Annuì e iniziai a camminare in direzione del mio appartamento. Il silenzio tra noi era un po' scomodo. Leccandomi le labbra, lo guardai da sotto le ciglia. I suoi occhi erano concentrati sui suoi piedi.
"Non ho preso il tuo nome?"
"Silas, e il tuo?"
"Lara. Sei qui a trovare la famiglia?" chiesi dolcemente.
Lui mi guardò. "No, sono qui per lavoro. Da quanto tempo vivi qui?"
Mi leccai le labbra. "Mi sono trasferita qui circa cinque mesi fa."
"Da dove ti sei trasferita?"
Esitai. Non c'era una bugia rapida da raccontare. Di solito ero preparata per questo tipo di domande, ma non stasera, non dopo essere stata quasi afferrata e probabilmente aggredita. Un brivido mi percorse la schiena. Provai sollievo quando vidi il mio palazzo.
"Grazie per avermi accompagnata a casa."
Lui si schiarì la gola e mi fece un piccolo sorriso. "Prego." Si voltò e poi si fermò. "La prossima volta chiama un taxi."

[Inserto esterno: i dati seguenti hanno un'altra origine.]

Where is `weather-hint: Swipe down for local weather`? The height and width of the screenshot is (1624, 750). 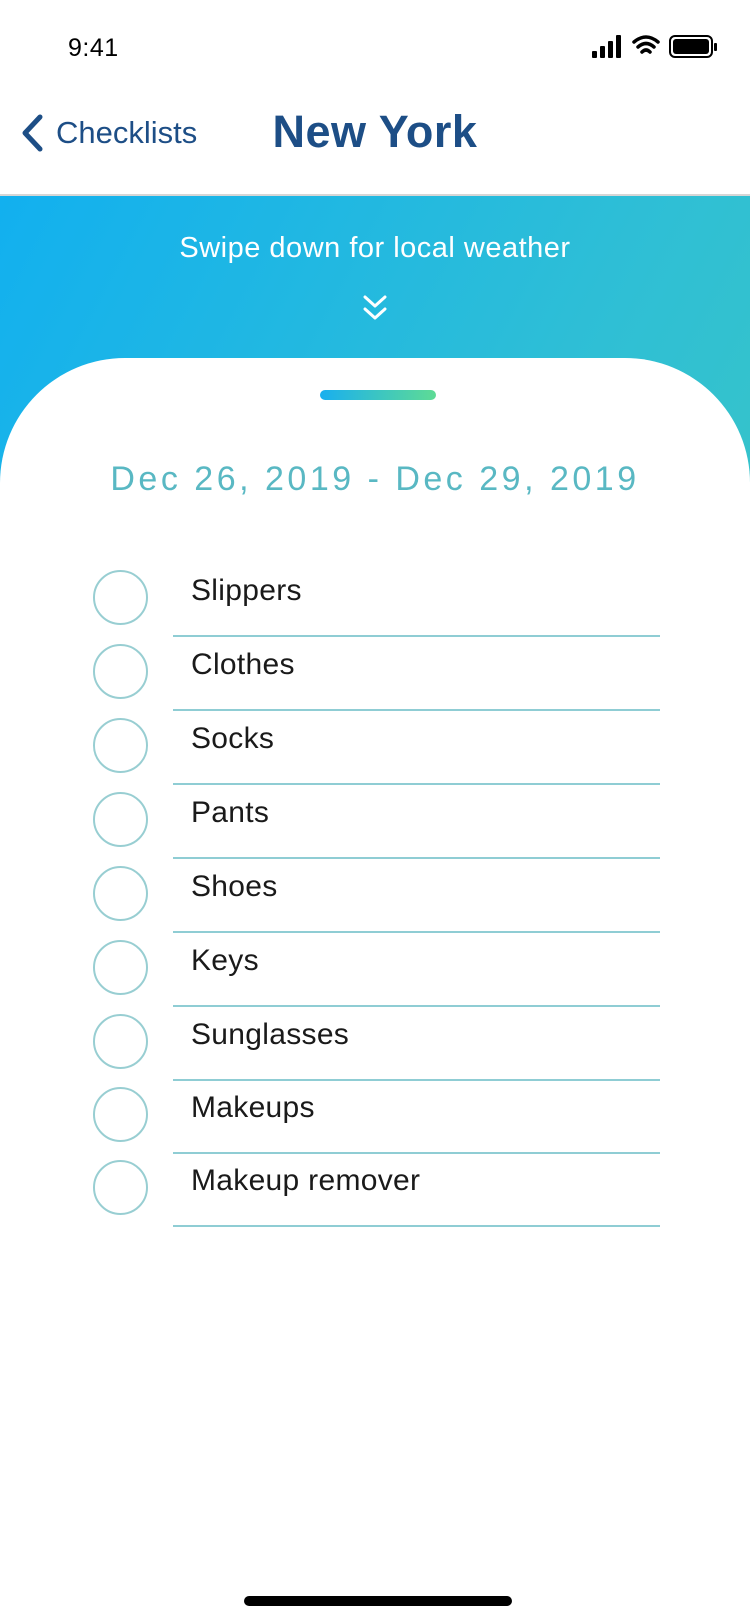 weather-hint: Swipe down for local weather is located at coordinates (375, 248).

Il sorriso scivolò via dal mio viso mentre entravo nell'edificio. Presi le scale due alla volta e mi affrettai lungo il corridoio verso il mio appartamento. Ci vollero alcuni tentativi prima che riuscissi a infilare la chiave nella serratura. Sbloccando la porta, entrai e chiusi e chiusi a chiave la porta dietro di me. Lasciando cadere la borsa sul tavolo della cucina, mi affrettai in camera da letto.

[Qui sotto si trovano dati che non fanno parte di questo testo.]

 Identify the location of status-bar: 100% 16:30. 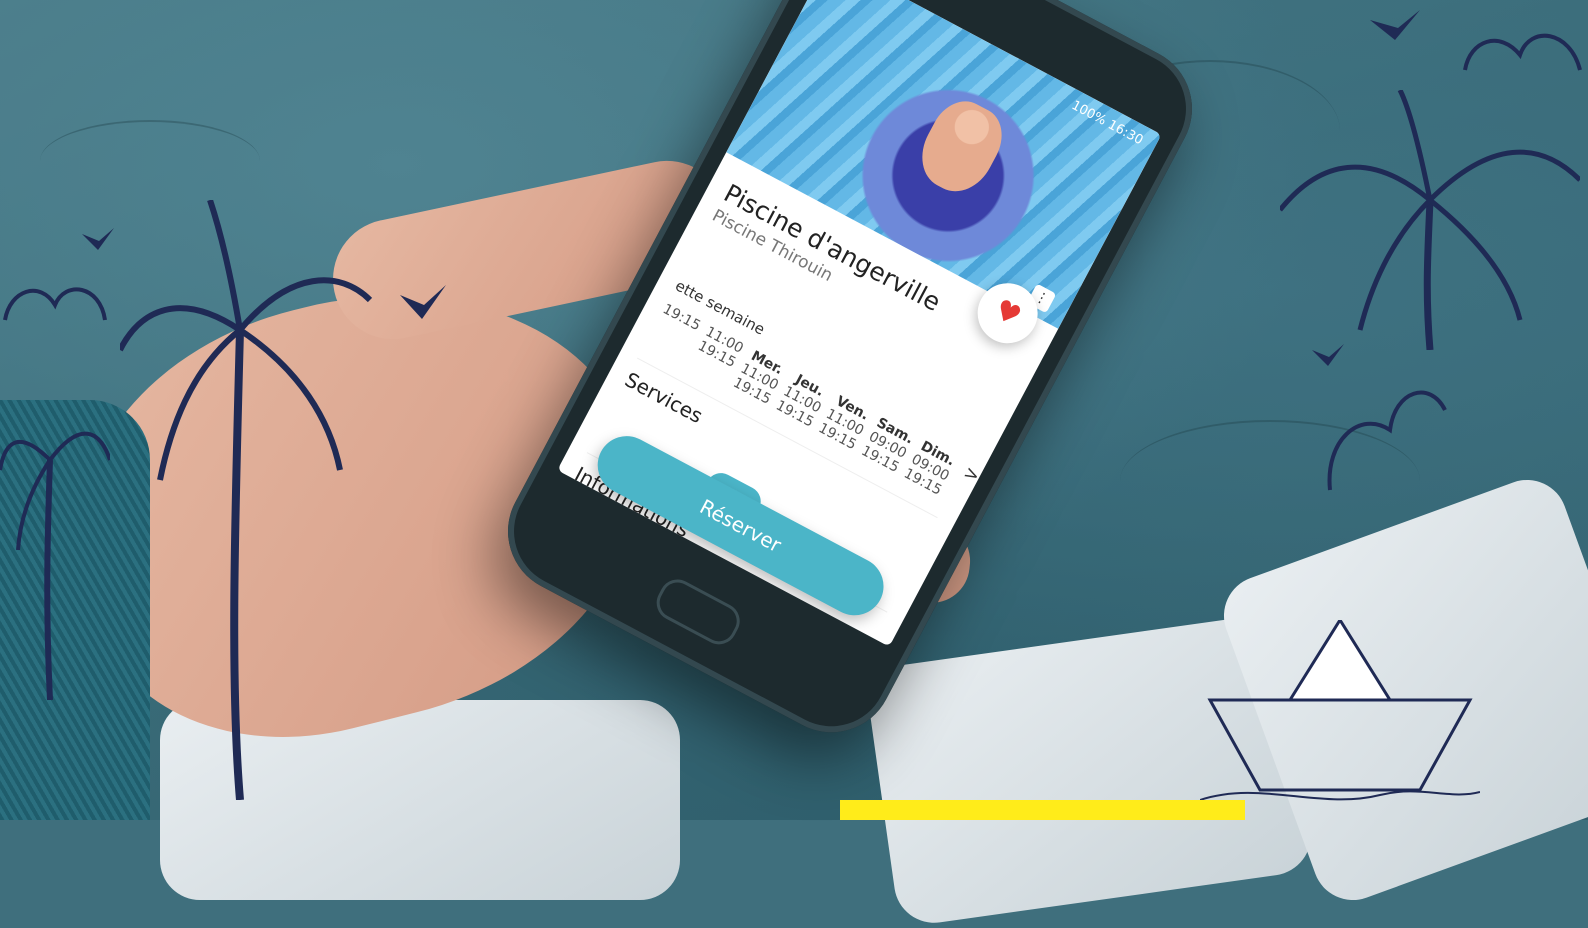
(1107, 124).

Dopo un bagno caldo e un po' di pane tostato, finalmente mi infilai a letto. Ero esausta ma il sonno non arrivava. Guardavo il soffitto mentre la mia mente vagava. Stringendo le lenzuola, le tirai più vicino al mio corpo. Non servì a nulla per alleviare il freddo che improvvisamente mi riempì il corpo. Qualcosa non andava.
"Stupida," mormorai a me stessa. "Sono solo gli eventi di oggi. L'uomo ti ha spaventata, tutto qui. Non sa dove vivi."
Girandomi su un fianco, chiusi gli occhi. Silas. Non mi aveva dato un cognome, quindi non potevo cercarlo. Disse che era qui per lavoro ma non elaborò. Probabilmente sarebbe partito di nuovo presto. Inoltre, non stavo cercando una relazione.
Non ne sarebbe venuto fuori nulla comunque. Tra qualche mese sarei stata costretta a trasferirmi di nuovo. Lei non mi permetteva mai di restare in un posto per molto tempo. Per quanto volessi iniziare qualcosa con Silas, non sarebbe mai durato.